Все эти недели он был в хорошем настроении: шутил, разыгрывал, смеялся, припоминал забавные эпизоды из своей жизни и пользовался каждым случаем, чтобы взять томик Пушкина и начать самому читать то одну, то дру­гую сцену. И всегда, по мере того как он увлекался, голос его начинал лезть куда-то вверх и странно вибрировать. По одному этому признаку можно было судить о степени его увлеченности.

Репетируя сцену «Келья в Чудовом монастыре», он целый час рассказывал о Толстом. Пимен его воображе­ния — не величественный патриархальный старец, а ма­ленький, сухонький и чуть ли не юркий старичок, каким В. Э. запомнил живого Льва Толстого при посещении во времена своего студенчества дома писателя в Хамовниках.
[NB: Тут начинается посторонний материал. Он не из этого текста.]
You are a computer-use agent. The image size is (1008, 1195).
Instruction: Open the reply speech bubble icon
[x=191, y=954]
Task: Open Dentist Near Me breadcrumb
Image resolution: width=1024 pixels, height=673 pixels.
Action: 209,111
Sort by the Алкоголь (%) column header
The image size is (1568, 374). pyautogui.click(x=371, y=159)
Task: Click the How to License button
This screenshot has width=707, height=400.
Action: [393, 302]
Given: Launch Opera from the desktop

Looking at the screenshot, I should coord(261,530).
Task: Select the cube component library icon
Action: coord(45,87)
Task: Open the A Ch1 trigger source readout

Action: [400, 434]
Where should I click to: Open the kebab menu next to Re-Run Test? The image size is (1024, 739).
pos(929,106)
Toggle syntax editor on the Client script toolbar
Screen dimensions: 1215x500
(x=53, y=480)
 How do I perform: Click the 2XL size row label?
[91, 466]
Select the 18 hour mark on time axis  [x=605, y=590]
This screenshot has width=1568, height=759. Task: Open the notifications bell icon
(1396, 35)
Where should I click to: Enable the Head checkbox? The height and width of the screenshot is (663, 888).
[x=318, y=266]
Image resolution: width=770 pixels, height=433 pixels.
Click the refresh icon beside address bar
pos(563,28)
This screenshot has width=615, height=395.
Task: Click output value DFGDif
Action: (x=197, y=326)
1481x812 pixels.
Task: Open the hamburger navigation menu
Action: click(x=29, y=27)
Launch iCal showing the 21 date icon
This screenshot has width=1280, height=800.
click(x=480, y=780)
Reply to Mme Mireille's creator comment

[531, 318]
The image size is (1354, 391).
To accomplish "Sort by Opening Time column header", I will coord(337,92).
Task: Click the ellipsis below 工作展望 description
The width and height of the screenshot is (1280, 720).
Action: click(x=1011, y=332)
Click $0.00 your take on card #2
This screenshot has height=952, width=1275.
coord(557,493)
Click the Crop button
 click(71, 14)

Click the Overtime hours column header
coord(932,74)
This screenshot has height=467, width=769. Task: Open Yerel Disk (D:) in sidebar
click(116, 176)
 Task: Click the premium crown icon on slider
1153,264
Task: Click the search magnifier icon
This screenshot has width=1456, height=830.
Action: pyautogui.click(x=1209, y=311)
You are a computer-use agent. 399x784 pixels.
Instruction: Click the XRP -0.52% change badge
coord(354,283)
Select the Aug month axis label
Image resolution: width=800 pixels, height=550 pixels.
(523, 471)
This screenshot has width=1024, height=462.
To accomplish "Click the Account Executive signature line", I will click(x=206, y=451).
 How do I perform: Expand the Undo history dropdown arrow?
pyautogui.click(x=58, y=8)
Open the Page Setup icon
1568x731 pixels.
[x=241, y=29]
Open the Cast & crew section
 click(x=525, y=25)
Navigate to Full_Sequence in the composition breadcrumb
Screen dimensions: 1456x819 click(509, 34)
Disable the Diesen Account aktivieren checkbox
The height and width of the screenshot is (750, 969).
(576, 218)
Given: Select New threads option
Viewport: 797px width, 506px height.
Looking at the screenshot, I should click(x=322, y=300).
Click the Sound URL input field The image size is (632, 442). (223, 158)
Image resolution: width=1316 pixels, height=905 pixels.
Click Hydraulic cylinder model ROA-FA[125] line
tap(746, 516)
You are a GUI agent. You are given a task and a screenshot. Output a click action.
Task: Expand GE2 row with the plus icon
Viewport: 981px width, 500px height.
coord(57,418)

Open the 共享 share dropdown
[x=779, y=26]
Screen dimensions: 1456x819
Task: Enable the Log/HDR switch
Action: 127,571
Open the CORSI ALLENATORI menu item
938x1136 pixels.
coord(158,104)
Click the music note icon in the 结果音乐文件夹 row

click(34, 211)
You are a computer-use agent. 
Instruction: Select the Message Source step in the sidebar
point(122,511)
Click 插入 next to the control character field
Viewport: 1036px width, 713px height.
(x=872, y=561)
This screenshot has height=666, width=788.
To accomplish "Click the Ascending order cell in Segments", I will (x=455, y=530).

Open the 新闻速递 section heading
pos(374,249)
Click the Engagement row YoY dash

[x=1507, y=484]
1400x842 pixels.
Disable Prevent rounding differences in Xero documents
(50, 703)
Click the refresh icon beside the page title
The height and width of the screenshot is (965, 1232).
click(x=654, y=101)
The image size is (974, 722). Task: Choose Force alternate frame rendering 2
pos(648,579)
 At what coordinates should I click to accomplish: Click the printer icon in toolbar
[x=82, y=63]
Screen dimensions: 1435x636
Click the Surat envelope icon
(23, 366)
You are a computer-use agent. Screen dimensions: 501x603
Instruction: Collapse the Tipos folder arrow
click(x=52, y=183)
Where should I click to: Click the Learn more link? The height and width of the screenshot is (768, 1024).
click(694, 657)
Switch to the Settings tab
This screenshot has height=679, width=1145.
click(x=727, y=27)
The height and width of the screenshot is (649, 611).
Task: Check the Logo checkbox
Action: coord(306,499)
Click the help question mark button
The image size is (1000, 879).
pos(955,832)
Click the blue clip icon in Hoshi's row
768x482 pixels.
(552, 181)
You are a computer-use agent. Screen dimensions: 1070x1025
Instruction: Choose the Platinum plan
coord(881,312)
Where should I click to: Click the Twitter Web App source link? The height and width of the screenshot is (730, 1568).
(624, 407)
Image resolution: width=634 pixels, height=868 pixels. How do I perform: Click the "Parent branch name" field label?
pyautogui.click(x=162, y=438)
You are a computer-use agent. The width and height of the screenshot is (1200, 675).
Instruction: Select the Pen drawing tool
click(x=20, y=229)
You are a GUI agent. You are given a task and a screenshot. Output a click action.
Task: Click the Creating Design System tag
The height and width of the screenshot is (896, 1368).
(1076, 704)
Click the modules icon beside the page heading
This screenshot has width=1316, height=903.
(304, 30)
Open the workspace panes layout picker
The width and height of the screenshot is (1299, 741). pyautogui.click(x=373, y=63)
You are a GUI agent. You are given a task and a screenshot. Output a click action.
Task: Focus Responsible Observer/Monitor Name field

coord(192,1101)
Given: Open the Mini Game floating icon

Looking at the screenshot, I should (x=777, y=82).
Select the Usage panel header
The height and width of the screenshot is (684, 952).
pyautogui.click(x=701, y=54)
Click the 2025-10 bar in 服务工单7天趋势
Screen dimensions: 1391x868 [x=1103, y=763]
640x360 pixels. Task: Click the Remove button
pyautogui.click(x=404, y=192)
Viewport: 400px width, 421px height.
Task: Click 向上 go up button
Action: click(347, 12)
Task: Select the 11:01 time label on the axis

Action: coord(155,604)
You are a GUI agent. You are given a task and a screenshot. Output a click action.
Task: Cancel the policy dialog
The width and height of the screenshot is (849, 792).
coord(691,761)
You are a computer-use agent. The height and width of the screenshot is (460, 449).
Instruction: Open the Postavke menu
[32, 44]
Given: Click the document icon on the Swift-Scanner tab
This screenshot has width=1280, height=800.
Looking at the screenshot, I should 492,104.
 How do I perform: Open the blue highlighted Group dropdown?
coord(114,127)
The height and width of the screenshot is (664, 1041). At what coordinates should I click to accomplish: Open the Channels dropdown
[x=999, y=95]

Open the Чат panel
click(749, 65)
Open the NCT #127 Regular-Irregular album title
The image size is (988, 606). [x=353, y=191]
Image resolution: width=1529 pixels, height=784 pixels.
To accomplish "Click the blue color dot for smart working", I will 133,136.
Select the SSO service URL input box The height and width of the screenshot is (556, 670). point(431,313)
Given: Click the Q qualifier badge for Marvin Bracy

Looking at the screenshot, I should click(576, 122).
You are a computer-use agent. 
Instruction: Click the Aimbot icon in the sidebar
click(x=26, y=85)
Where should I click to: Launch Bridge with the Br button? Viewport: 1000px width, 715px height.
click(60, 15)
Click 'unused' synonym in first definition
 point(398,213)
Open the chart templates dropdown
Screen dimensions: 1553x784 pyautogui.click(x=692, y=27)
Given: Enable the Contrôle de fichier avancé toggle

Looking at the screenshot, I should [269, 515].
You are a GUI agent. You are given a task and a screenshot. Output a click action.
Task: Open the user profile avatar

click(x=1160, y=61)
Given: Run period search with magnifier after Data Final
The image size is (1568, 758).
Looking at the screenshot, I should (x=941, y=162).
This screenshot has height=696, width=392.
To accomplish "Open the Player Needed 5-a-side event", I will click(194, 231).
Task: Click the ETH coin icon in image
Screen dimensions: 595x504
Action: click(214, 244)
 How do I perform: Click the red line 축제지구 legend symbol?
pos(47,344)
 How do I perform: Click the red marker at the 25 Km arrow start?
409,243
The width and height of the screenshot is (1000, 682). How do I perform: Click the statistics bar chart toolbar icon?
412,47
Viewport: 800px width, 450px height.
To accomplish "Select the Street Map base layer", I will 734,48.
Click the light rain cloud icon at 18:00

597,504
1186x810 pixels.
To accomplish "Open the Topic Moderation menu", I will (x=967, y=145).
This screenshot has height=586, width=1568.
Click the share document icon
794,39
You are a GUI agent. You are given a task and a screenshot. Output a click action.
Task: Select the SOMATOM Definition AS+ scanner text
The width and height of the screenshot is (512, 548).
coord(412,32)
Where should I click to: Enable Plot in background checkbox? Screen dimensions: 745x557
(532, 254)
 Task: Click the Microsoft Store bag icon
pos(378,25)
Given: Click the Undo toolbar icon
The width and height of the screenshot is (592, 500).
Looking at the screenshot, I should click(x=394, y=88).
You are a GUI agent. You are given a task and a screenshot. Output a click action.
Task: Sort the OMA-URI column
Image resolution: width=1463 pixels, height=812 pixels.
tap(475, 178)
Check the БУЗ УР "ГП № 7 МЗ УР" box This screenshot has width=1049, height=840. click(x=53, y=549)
— Поймите, он профессиональный литератор. У него нет другого дела, как только писать. В монастыре он по­тому, что в ту бурную эпоху только монахи и могли спо­койно писать в своем уединении. А техника письма была трудная, ведь ни машинок, ни самопишущих ручек не было. Только гусиные перья, а с ними масса возни. Все время надо чинить. Вот он и сидит, весь заставленный своими орудиями производства, и возится с ними. Он лю­бит эту возню. Перо тупится, опять надо его чинить, а это дает время немного подумать. Вот я когда-то курил трубку, а она все время тухнет, чуть зазеваешься, и это приятно, потому что во время работы, пока снова зажигаешь, невольно оглянешься на работу в этих паузах труда. Так и Пимен со своими перьями, с какими-то бутылочками. Чем тогда писали? Ну, чем бы ни было, но ведь писчебу­мажных магазинов не было, сами все изготовляли. Много было технических забот вокруг рукописи, не так просто — садись и пиши. Но настоящие писаки любят эти заботы. Я и говорю, что он суетливый. Невольно засуетишься. Я никогда не верил Шаляпину в этой роли. Совсем не то. Вы думаете, он на самом деле кончает сегодня свою ле­топись? Ничего подобного. Это у него присказка такая: «Еще одно, последнее сказанье...» Он каждый день так себе говорит перед работой. Самое трудное в большой работе — это когда впереди еще много, когда не видно берега, конца. Вот он и обманывает себя, что близко конец. Он ведь старенький. Он должен верить, что успеет кончить, не по­мерев. Хороший такой, быстренький старичок...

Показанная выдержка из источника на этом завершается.